▶ _Your instructions_: Please repeat exactly the lines below from the one containing "Task: Close the MCP SSE plugin detail panel" down to the one containing "The width and height of the screenshot is (1568, 354).", both included, and nothing else.

Collected data
----------------

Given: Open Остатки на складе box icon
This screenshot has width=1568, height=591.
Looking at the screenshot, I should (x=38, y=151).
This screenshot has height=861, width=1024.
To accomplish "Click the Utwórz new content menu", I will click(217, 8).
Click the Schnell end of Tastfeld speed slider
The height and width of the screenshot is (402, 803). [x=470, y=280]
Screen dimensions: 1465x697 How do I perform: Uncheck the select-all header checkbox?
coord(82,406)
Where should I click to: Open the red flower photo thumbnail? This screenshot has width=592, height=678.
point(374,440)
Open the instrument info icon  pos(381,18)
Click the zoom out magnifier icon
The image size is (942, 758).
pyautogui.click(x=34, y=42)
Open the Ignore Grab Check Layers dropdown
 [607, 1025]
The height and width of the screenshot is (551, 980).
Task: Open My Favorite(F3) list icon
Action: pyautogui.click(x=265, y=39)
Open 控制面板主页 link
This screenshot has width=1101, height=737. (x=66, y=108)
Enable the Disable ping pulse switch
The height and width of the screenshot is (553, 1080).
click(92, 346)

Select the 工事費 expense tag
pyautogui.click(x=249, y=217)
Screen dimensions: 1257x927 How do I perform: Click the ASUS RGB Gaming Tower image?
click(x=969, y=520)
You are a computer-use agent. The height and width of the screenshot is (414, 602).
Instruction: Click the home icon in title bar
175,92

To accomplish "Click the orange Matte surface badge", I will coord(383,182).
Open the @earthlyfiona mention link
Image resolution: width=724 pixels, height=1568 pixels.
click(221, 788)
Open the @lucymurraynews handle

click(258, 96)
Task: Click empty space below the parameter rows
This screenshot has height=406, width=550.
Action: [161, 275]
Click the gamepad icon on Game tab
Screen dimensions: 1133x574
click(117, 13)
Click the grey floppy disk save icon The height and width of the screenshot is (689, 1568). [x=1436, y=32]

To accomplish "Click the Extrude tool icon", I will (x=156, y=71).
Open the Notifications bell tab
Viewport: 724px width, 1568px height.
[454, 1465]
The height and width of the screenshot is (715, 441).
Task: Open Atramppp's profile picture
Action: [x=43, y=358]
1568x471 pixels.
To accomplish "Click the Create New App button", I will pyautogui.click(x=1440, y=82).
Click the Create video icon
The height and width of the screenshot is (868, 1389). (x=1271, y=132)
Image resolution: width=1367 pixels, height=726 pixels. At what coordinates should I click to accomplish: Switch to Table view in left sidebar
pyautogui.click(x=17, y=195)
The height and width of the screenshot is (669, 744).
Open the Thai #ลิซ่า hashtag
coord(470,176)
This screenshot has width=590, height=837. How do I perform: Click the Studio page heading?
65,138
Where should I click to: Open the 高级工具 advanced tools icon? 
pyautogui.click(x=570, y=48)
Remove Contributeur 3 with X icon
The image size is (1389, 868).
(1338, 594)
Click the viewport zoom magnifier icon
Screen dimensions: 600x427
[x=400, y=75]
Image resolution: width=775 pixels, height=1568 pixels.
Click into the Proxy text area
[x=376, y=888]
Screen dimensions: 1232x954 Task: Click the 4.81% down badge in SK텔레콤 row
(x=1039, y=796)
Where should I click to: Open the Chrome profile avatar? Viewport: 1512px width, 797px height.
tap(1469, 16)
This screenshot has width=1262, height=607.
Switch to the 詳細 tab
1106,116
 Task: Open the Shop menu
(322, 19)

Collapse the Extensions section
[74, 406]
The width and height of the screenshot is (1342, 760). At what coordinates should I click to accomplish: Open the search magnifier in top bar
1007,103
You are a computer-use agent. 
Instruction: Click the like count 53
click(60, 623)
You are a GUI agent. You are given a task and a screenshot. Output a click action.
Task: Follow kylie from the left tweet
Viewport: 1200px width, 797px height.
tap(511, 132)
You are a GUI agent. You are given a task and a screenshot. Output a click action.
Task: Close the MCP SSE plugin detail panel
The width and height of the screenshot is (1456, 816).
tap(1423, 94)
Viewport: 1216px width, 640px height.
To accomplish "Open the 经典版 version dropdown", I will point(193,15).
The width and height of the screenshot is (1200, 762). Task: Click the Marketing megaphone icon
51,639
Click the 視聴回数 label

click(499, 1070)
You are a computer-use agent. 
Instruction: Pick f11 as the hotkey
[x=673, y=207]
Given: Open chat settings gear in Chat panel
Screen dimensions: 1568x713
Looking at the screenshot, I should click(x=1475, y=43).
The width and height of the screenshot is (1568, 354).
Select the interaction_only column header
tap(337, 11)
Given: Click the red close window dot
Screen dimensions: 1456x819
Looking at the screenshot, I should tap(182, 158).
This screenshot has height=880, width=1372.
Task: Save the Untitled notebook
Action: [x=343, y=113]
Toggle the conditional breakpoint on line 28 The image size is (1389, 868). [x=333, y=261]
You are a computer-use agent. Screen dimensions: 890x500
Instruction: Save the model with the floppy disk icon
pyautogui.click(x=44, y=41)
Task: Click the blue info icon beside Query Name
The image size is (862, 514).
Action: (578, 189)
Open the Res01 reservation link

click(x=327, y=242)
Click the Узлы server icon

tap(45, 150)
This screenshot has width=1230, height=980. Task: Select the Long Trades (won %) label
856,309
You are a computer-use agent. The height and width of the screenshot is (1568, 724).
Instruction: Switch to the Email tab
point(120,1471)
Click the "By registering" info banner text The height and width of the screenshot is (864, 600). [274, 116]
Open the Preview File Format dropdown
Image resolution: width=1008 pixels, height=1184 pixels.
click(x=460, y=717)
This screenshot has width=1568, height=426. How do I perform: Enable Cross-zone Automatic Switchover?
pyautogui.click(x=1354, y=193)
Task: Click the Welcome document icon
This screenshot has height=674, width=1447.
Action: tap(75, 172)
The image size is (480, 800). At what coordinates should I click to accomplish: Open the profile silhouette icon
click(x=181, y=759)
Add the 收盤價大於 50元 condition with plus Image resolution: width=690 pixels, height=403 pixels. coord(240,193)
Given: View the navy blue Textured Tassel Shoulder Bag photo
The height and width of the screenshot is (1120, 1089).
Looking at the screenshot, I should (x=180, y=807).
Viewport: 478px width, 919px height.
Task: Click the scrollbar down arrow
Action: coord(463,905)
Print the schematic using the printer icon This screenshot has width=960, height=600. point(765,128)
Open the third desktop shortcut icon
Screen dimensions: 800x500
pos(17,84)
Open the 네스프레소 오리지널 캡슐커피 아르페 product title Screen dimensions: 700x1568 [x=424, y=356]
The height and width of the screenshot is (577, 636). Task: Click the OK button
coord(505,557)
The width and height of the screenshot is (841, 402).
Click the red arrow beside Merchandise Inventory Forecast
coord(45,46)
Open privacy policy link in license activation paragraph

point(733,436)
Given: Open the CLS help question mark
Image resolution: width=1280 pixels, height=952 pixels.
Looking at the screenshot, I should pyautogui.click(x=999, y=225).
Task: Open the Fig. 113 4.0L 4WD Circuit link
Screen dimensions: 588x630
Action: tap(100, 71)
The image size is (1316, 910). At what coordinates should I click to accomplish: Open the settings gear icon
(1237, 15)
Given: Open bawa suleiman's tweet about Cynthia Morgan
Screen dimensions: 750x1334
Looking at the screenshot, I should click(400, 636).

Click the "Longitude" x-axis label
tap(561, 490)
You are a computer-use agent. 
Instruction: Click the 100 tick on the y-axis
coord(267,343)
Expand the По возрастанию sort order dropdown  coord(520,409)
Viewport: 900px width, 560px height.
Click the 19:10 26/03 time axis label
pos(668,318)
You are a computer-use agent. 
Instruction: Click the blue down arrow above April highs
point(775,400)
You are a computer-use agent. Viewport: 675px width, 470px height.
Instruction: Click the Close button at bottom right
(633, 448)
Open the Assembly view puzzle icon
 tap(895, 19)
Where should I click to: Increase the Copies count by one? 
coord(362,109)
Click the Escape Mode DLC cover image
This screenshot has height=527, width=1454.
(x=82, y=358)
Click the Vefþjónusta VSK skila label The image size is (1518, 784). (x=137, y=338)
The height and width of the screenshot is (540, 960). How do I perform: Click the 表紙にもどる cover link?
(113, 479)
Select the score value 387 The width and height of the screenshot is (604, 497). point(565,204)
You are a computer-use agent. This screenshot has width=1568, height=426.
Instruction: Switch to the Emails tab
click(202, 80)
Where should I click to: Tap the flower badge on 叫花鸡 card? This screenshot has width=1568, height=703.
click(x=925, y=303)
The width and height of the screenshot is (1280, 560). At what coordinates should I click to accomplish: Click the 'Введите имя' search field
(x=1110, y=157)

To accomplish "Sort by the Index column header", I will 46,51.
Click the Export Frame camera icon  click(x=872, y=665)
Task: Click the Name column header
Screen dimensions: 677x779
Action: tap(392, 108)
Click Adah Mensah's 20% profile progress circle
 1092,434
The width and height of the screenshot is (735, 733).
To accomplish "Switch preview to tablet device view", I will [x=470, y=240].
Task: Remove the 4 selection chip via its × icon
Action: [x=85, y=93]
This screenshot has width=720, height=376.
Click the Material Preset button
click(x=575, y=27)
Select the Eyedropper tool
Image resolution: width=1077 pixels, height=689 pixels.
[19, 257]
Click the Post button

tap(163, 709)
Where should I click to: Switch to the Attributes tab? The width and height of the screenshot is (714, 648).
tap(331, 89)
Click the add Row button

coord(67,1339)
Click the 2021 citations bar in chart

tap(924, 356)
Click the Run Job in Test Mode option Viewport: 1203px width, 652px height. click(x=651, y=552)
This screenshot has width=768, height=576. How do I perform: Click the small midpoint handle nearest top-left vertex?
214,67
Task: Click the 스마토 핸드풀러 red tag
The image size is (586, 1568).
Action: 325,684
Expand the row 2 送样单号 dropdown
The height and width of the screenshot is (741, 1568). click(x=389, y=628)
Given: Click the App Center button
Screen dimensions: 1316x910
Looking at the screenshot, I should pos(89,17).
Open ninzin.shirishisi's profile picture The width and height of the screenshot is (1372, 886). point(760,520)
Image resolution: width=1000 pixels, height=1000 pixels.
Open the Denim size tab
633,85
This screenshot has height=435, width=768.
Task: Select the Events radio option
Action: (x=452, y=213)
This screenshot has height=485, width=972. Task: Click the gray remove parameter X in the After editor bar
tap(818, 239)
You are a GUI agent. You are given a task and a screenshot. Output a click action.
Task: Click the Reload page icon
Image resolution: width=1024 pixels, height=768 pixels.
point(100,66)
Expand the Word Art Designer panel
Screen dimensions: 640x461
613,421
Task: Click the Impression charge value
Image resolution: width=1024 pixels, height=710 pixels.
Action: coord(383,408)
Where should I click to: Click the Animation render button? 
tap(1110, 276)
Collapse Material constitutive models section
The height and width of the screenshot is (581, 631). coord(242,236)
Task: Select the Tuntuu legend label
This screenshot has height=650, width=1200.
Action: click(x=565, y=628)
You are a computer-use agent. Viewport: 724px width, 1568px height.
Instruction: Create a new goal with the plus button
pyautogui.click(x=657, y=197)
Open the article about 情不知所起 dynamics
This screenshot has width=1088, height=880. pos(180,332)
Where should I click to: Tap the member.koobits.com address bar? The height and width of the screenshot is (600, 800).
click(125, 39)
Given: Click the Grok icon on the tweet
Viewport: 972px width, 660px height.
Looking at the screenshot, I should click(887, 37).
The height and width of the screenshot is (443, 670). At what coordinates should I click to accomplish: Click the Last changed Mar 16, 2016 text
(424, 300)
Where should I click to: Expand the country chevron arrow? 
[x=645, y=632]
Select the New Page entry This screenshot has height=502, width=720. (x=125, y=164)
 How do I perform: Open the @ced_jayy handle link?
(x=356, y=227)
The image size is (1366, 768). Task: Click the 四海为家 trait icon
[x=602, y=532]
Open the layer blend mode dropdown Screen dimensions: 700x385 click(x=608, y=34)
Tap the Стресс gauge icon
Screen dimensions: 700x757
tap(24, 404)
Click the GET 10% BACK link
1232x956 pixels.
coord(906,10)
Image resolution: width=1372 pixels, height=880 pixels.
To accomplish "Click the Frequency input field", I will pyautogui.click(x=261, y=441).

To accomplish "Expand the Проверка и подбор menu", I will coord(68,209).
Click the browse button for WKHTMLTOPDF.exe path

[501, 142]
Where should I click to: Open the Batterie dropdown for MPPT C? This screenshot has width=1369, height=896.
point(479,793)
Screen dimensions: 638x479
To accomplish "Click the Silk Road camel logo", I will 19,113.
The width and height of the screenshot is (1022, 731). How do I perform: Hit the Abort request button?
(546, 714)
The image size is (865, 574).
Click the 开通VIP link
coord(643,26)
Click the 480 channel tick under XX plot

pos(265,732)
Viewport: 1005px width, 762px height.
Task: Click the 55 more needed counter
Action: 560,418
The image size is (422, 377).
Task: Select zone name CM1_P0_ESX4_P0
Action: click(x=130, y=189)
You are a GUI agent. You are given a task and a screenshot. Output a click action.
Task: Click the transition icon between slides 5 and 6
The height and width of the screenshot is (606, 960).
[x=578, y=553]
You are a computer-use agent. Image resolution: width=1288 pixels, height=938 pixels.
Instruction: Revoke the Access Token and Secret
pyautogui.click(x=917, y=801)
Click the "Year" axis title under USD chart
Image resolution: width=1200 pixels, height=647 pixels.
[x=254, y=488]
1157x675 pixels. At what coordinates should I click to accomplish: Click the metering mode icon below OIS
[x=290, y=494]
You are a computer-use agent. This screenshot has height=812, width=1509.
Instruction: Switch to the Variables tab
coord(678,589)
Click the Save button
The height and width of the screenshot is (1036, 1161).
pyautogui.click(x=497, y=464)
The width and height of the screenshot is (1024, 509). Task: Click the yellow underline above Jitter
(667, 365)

----------------

▶ _Answer to the problem_:
Task: Close the MCP SSE plugin detail panel
The width and height of the screenshot is (1456, 816).
tap(1423, 94)
Viewport: 1216px width, 640px height.
To accomplish "Open the 经典版 version dropdown", I will point(193,15).
The width and height of the screenshot is (1200, 762). Task: Click the Marketing megaphone icon
51,639
Click the 視聴回数 label

click(499, 1070)
You are a computer-use agent. 
Instruction: Pick f11 as the hotkey
[x=673, y=207]
Given: Open chat settings gear in Chat panel
Screen dimensions: 1568x713
Looking at the screenshot, I should click(x=1475, y=43).
The width and height of the screenshot is (1568, 354).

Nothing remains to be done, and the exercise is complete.